Madame Obono pense-t-elle que des jeunes doivent être enfermés dans la rancœur et la haine de l’Autre? Madame Obono pense-t-elle que les propos homophobes de Houria Bouteldja ne pourraient pas avoir de conséquences sur de jeunes arabes? Madame Obono a-t-elle déjà entendu parler des suicides chez les jeunes homosexuels? Madame Obono pense-t-elle que la lutte contre le racisme puisse être amalgamée à une lutte contre les Juifs? Madame Obono pense-t-elle à cet égard que la ségrégation raciale aux Etats-Unis et l’Apartheid en Afrique du Sud auraient été plus rapidement abolis si Martin Luther King et Mandela avaient insulté les Juifs plutôt que respectivement combattu les suprémacistes Wasp et les suprémacistes afrikaners? Madame Obono pense-t-elle que l’égalité soit, in fine, un concept fumeux et que, comme le dit sa « camarade », les populations d’origine immigrée devraient s’enfermer dans leur « clan », dans leur « race » et dans leur « religion »? Madame Obono est-elle capable de comprendre que l’on ne lutte pas contre le racisme en soutenant un personnage aux propos racistes, propos qui sont autant de sources de légitimité pour une extrême-droite traditionnelle qui n’en attendait pas tant?
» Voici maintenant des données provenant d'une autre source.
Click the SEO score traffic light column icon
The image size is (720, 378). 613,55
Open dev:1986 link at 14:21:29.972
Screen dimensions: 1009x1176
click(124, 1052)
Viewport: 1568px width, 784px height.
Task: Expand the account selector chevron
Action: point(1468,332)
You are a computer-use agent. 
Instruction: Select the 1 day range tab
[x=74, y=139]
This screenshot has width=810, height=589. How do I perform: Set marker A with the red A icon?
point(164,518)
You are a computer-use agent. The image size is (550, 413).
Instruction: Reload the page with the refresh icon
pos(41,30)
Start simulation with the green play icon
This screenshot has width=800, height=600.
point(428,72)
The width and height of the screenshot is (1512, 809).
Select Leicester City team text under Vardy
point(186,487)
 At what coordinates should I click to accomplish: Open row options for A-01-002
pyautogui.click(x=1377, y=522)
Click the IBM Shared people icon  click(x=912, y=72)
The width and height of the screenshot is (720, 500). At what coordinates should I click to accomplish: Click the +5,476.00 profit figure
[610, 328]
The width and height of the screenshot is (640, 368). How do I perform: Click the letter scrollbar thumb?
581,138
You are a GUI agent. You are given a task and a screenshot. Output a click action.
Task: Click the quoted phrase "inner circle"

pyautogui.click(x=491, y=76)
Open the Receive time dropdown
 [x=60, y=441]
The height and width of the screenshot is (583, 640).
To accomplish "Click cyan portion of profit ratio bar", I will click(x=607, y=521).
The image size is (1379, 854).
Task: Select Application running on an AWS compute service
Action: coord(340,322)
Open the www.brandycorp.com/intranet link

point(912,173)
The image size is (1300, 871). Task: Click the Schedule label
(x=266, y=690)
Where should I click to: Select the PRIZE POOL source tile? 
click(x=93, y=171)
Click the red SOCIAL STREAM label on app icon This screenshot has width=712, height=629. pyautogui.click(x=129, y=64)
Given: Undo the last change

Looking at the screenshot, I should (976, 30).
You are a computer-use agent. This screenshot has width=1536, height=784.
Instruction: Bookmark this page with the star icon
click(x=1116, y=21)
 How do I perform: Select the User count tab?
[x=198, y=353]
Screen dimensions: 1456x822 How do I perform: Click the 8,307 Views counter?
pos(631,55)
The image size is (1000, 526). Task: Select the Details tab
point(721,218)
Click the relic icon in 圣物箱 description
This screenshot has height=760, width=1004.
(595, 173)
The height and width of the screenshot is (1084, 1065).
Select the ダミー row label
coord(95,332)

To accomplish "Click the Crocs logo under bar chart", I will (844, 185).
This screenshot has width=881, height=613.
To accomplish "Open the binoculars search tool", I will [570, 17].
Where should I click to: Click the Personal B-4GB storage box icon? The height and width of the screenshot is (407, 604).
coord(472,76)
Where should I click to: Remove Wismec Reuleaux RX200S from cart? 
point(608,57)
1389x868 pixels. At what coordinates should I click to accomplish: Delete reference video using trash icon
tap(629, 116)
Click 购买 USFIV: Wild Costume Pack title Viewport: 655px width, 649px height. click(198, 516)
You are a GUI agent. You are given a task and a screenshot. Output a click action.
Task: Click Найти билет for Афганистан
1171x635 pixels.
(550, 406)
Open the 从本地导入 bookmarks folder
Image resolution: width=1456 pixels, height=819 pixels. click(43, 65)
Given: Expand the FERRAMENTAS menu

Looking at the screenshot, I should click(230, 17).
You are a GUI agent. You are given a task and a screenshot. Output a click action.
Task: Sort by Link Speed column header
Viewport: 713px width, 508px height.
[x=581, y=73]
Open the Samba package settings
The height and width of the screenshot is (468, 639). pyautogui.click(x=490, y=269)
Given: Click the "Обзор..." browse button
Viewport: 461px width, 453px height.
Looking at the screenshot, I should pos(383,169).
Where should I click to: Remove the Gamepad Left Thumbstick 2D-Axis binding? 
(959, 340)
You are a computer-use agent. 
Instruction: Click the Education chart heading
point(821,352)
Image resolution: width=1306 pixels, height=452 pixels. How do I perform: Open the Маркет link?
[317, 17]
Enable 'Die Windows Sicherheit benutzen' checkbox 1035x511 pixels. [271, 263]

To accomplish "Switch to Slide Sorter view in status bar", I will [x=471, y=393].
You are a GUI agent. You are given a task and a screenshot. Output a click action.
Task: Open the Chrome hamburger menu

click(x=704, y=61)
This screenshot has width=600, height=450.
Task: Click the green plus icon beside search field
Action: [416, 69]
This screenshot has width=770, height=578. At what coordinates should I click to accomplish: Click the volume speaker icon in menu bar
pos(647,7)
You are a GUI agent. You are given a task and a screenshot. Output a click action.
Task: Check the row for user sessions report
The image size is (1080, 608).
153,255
Que des tendances régressives existent dans les populations d’origine immigrée du fait des douleurs identitaires est une chose, qu’il faut d’ailleurs traiter car il s’agit là d’un piège légué aux populations historiquement touchées par les systèmes d’oppression raciste.

Que celles et ceux qui en seraient porteurs ne doivent pas d’emblée être cloués au pilori mais accompagnés dans une démarche d’émancipation et d’épanouissement est une autre chose, qui fait d’ailleurs partie d’une des fonctions des organisations antiracistes lorsque viennent à elles des jeunes qui cherchent leur façon d’exister au monde.

Mais que ces tendances soient défendues et diffusées par des militants et qui plus est par une députée est chose impardonnable.